ТЕКСТОВЫЙ ФРАГМЕНТ =>
══════

Короче говоря, Трубецкой разработал план военного захвата Петербурга, причем план совершенно реальный. В этих условиях положению Николая I трудно было позавидовать. Он уже изучил бумаги покойного императора, в которых содержались доносы Шервуда, Бошняка-Витта и Майбороды. Пользуясь анализом ситуации, проведенным декабристом Розеном, можно сказать, что «Николай видел в одном краю России брата своего Константина… во главе лучшей армии… по устройству и обучению, в другом краю А.П. Ермолова с обстрелянными и порохом пропитанными своими кавказцами, в Петербурге напрасно заподозрили К.И. Бистрома, идола гвардейских солдат, и еще Н.С. Мордвинова и М.М. Сперанского… на юге он видел в Тульчине и Белой Церкви генералов и полковых командиров Пестеля, Бурцова, Абрамова… А.З. Муравьева… Такие сведения… заставляли невольно призадуматься…».
Не только призадуматься, но и впасть в полупанику-полуотчаяние. В ночь с 13 на 14 декабря Николай отправил в Таганрог начальнику Генерального штаба Дибичу достаточно характерное послание: «…завтра поутру я – или государь, или без дыхания. Я жертвую собой для брата. Но что будет в России? Я вам послезавтра, если жив буду, пришлю… с уведомлением, как все сошло». Помимо прочего, интересно, которого из братьев имел в виду Николай – умершего Александра или здравствующего Константина?

══════

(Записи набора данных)
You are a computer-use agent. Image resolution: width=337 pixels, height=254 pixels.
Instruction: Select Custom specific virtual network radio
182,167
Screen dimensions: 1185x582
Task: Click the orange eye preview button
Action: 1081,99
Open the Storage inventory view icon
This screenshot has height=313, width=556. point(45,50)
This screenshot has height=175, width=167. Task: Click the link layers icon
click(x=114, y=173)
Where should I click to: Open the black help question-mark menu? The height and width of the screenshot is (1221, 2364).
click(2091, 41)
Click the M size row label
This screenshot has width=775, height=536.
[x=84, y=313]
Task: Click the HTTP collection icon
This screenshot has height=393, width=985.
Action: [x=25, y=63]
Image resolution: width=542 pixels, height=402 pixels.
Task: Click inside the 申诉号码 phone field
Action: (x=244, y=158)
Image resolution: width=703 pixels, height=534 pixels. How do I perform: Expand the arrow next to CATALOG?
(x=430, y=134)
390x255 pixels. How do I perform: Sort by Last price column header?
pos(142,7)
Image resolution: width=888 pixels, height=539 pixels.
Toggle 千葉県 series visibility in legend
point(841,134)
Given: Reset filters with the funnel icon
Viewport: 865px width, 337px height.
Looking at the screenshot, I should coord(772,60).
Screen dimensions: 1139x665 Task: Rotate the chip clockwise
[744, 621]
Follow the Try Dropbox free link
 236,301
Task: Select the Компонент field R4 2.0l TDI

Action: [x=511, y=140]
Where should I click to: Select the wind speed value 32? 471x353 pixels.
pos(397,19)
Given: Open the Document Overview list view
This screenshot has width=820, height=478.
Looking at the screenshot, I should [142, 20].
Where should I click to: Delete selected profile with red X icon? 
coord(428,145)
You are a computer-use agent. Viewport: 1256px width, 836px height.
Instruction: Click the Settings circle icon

══════

УСЛОВИЕ ЗАДАЧИ 1 =>
Ответьте на вопросы по тексту о положении Николая I накануне 14 декабря.
(а) Кто разработал план военного захвата Петербурга?
(б) Чьи доносы содержались в бумагах покойного императора?
(в) Кому и куда Николай отправил послание в ночь с 13 на 14 декабря?
УСЛОВИЕ ЗАДАЧИ 2 =>
Изложите текст о положении Николая I накануне 14 декабря в двух предложениях.
УСЛОВИЕ ЗАДАЧИ 3 =>
Напишите продолжение текста о положении Николая I накануне 14 декабря, начиная после его последнего предложения.

ОТВЕТ К ЗАДАНИЮ 1 =>
(а) Трубецкой.
(б) Шервуда, Бошняка-Витта и Майбороды.
(в) Начальнику Генерального штаба Дибичу в Таганрог.

ОТВЕТ К ЗАДАНИЮ 2 =>
Трубецкой разработал вполне реальный план военного захвата Петербурга, и Николай I, уже изучивший бумаги покойного императора с доносами, оказался в незавидном положении. В ночь с 13 на 14 декабря он, впадая в полупанику-полуотчаяние, написал Дибичу в Таганрог, что наутро будет либо государем, либо без дыхания.

ОТВЕТ К ЗАДАНИЮ 3 =>
Как же обстояло в этот день дело у декабристов? Восстание 14 декабря оказалось в основном развалом принятого руководством общества плана выступления. Начался этот развал накануне восстания, вернее, в ночь перед ним. Винить в этом только Якубовича, Булатова или Трубецкого совершенно бессмысленно. Северное общество подошло к моменту восстания с планом выступления, но без какого бы то ни было единодушия по поводу послереволюционного устройства страны. Победа, как это ни странно, страшила многих декабристов не меньше поражения. В таких условиях на точное выполнение самых блестящих планов заговора рассчитывать трудно.
Приведем краткий перечень мнений, циркулировавших среди северян: Рылеев поддерживал республиканское устройство России; В.И. Штейнгейль предлагал бескровное отстранение Николая от власти и возведение на престол вдовствующей императрицы Елизаветы Алексеевны; к такому же исходу выступления склонялся и Трубецкой; Батеньков был сторонником правления некой новой аристократии; Оболенский (начальник штаба восстания!) размышлял, вправе ли декабристы «покушаться на переворот, не зная мнения большинства населения»; Якубович, претендовавший на роль главы переворота, называл все последующее за вооруженным столкновением с властью «дурачеством». При таких обстоятельствах выполнение плана восстания и победа мятежников могли быть только чудесной случайностью.
Днем 13 декабря заговорщики узнали от Батенькова (сведения из дома Сперанского!), что на следующий день назначена переприсяга правительственных учреждений и войск Николаю I. После этого ими овладело чувство, лучше всех выраженное И. Пущиным: «Ежели мы ничего не предпримем, то заслужим во всей силе имя подлецов». Началось судорожное сколачивание рядов заговорщиков в некий ударный кулак, повлекшее за собой и первые потери. Полковники Миллер и Тулубьев не решились поддержать восстание, а ведь первый из них был ни много ни мало начальником караула Зимнего дворца. В шесть часов утра 14 декабря Каховский категорически отказался взять на себя роль цареубийцы, и одновременно Якубович предупредил, что он не поведет моряков на Зимний дворец, так как боится прослыть в глазах сограждан палачом. Это и было началом конца.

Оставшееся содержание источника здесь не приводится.